La retransmission de cet ouvrage en quatre actes donné dans le cadre du Festival de Salzbourg, août 2017, c’est pour le jeudi 4 octobre 2018 dans votre cinéma CGR Blagnac. Aïda est peut-être un opéra à tendance intimiste mais qui nécessite tout de même quelques mouvements de foule. La production ne saurait y déroger et respecte le pourquoi de la création verdienne.
Dans une mise en scène épurée de l’exilée iranienne Shirin Neshat, quelques vidéos de Martin Gschlacht, d’élégants et harmonieux costumes de Tatyana van Walsum, la direction de la production est confiée à Riccardo Muti à la tête des musiciens de l’Orchestre du Philharmonique de Vienne et des Chœurs de l’Opéra de Vienne.
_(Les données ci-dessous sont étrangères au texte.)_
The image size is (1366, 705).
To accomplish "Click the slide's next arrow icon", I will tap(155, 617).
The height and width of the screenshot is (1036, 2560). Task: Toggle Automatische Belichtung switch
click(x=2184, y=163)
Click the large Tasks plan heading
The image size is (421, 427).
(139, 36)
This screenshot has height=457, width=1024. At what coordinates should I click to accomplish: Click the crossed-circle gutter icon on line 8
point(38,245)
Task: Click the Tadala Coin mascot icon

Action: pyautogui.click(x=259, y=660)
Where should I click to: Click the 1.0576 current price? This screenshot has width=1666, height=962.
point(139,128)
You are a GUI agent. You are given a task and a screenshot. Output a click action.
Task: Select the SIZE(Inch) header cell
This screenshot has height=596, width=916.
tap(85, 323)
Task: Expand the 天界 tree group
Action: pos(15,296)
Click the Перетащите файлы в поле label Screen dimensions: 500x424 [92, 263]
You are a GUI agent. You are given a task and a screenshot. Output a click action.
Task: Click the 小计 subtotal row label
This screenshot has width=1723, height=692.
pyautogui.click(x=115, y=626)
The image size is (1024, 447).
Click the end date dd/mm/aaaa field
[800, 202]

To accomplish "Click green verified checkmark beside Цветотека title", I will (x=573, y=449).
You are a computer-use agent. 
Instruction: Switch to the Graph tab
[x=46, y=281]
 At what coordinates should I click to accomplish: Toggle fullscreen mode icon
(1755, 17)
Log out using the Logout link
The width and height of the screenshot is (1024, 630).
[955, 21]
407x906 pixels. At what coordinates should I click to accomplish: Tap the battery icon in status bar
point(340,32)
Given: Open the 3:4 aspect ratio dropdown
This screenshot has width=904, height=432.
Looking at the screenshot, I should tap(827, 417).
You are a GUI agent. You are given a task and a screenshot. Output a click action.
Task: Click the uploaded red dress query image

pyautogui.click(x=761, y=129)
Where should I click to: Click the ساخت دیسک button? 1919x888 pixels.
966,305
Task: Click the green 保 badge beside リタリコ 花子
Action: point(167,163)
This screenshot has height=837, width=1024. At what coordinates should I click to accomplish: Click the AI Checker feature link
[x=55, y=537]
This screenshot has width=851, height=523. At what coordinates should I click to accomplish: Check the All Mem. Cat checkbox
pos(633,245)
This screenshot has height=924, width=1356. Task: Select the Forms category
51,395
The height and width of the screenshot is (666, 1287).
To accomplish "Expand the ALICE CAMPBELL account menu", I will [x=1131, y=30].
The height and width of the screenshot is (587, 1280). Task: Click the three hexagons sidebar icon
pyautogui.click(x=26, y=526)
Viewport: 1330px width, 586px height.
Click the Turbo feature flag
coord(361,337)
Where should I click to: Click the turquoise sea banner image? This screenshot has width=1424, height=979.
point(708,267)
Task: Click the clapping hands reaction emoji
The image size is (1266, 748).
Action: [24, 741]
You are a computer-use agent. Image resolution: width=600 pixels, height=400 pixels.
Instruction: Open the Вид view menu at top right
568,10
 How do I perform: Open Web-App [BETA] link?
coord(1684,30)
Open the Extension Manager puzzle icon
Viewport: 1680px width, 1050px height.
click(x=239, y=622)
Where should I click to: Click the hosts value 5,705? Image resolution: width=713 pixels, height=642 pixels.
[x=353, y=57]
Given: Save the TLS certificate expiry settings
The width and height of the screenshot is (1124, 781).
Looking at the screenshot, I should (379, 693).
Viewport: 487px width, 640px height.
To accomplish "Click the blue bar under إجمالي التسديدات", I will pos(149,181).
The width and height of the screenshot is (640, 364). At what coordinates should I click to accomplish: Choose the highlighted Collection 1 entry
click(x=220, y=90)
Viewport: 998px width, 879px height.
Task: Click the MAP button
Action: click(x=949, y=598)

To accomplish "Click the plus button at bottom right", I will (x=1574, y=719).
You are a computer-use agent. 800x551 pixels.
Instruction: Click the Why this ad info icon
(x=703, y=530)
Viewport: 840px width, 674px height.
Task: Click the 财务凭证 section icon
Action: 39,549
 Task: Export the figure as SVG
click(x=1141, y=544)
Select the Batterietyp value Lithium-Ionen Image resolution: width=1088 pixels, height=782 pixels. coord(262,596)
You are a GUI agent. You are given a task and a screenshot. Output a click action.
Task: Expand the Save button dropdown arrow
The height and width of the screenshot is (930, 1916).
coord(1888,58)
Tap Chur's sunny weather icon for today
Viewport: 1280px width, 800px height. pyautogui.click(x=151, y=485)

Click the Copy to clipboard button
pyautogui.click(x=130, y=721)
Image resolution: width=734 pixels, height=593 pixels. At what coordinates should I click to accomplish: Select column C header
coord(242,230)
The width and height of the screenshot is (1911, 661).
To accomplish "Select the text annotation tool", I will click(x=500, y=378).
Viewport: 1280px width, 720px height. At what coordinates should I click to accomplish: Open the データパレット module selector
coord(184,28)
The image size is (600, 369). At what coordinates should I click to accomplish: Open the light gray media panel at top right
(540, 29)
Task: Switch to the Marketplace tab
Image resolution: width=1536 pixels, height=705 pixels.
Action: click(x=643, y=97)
Pour la distribution enregistrée ici, et pour ce qu’il en est des principaux rôles, Aïda, l’esclave éthiopienne au service d’Amnéris, est Anna Netrebko tandis que Radamès, le capitaine de la garde égyptienne, est le chanteur italien Francesco Meli. La mezzosoprano Ekaterina Semenchuk interprète le rôle d’Amnéris. La basse Dmitry Belosselskiy est Ramfis, le grand prêtre égyptien tandis que le baryton Luca Salsi, est le roi d’Ethiopie, fait prisonnier des Égyptiens.
Question voix, le rôle d’Aïda semble avoir été écrit pour Anna Netrebko qui résout brillamment toutes les difficultés posées par l’écriture, avec des aigus dominant aisément, superlatifs. Beauté du timbre, force impressionnante, graves jamais poitrinés, voix épanouie magnifiquement, rien que pour sa présence, c’est déjà un sommet. Amnéris, follement amoureuse et donc, follement jalouse, est presque sur la même ligne, et l’affrontement avec sa rivale est d’une rare intensité. Tandis que tous les hommes se révèlent aussi d’un très bon niveau, surtout la basse et le baryton.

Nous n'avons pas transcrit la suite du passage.